Mathematics as unifying force for science by Torsten Asselmeyer-Maluga

I like your section: "MATHEMATICAL STRUCTURES FOR A QUALITATIVE UNDERSTANDING OF SCIENCES"

Do you think that one can "forecast" the future accurately without mathematics?

Good essay.

Dear Torsten Asselmeyer-Maluga,

Love it when you talk about models "Physics describes the dynamics of simple objects. Even at the beginning of physics, there were simple models which served as universal models to understand the underlying processes. The harmonic oscillator is one model which is used in mechanics (pendulum), thermodynamics (heat bath), electrodynamics (oscillator of Hertz) and quantum physics (harmonic oscillator, free field quantization in quantum field theory)."
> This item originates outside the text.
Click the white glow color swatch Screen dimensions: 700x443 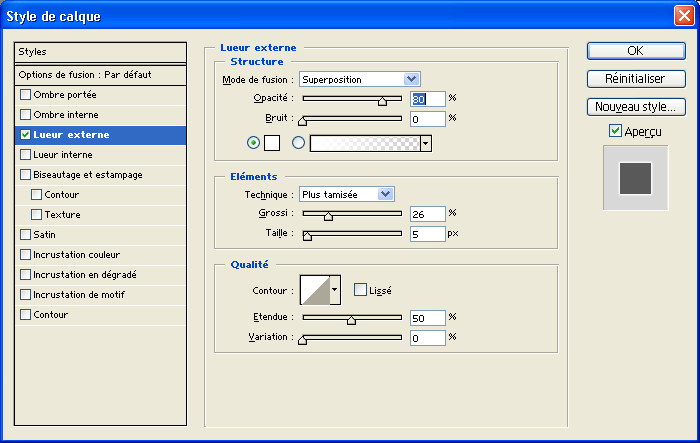point(271,143)
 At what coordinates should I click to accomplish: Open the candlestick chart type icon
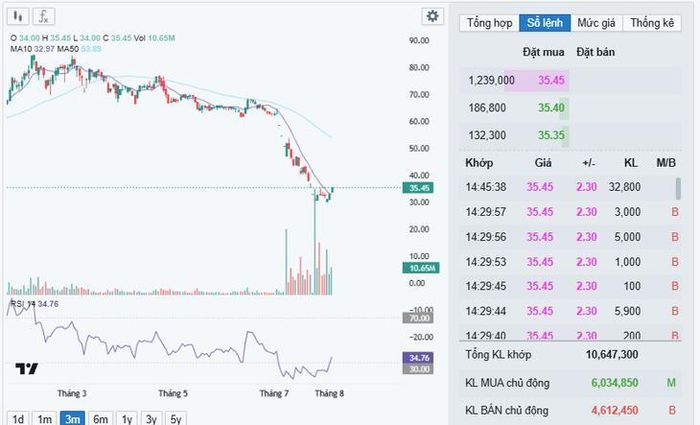(18, 17)
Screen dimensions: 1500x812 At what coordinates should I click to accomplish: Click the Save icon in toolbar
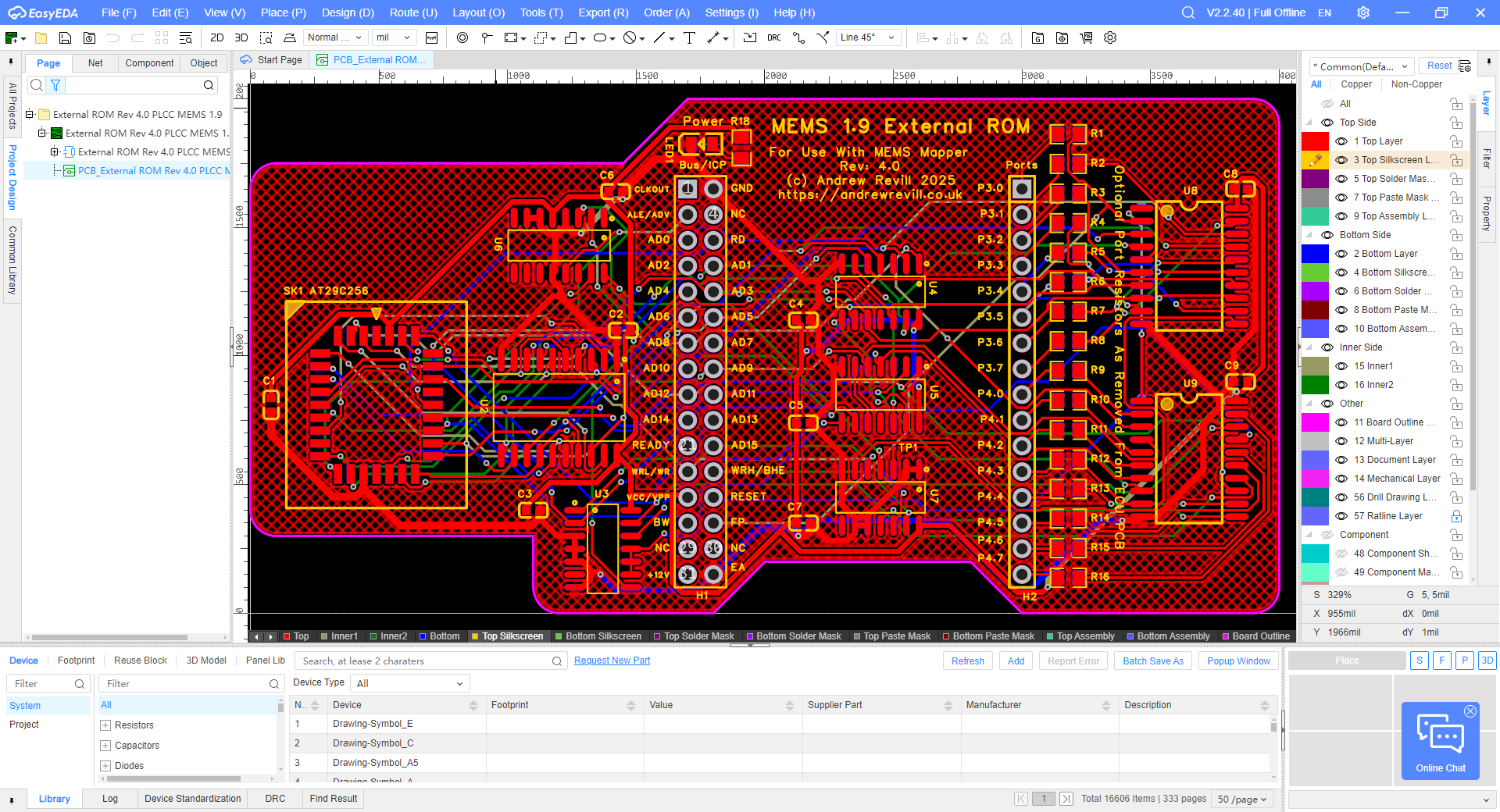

And I feel point 3 of your conclusion is very important "Math changed around 200 years ago and in particular after the Second World War. Now it is the science of structures like groups, modules, categories etc. instead of elegant calculations...". The importance of more complex structures leads to whole new understanding of physics and better predictive power.

Good work, enjoyed the read.

Torsten,

Thanks for the encouraging word on my essay. I am going to try to read yours sometime today. Your topic appears related to mine in some ways.

Cheers LC

There is the prospect that the universe in effect computes things. The universe as a quantum compter, an idea I am partially supportive of, would tell us the universe involves states that are the logical outcomes of certain elementary computations. I am interested in 4-qubit entanglements of 8-qubit systems that are E8. The structure of four manifolds involves a construction with Plucker coordinates and the E8 Cartan matrix. This seems to imply, though I have not seen it in the literature, that for 8 qubits there is not the same SLOCC system based on the Kostant=Sekiguchi theorem. However, I suspect that the structure of 4-spaces might hold the key for something analogous to KS theorem and the structure of 2-3 (GHZ) entanglements that are constructed from G_{abcd}. If the universe has this sort of discrete structure via computation, then it makes some sense to say the universe is in some ways a "machine" that functions by mathematics.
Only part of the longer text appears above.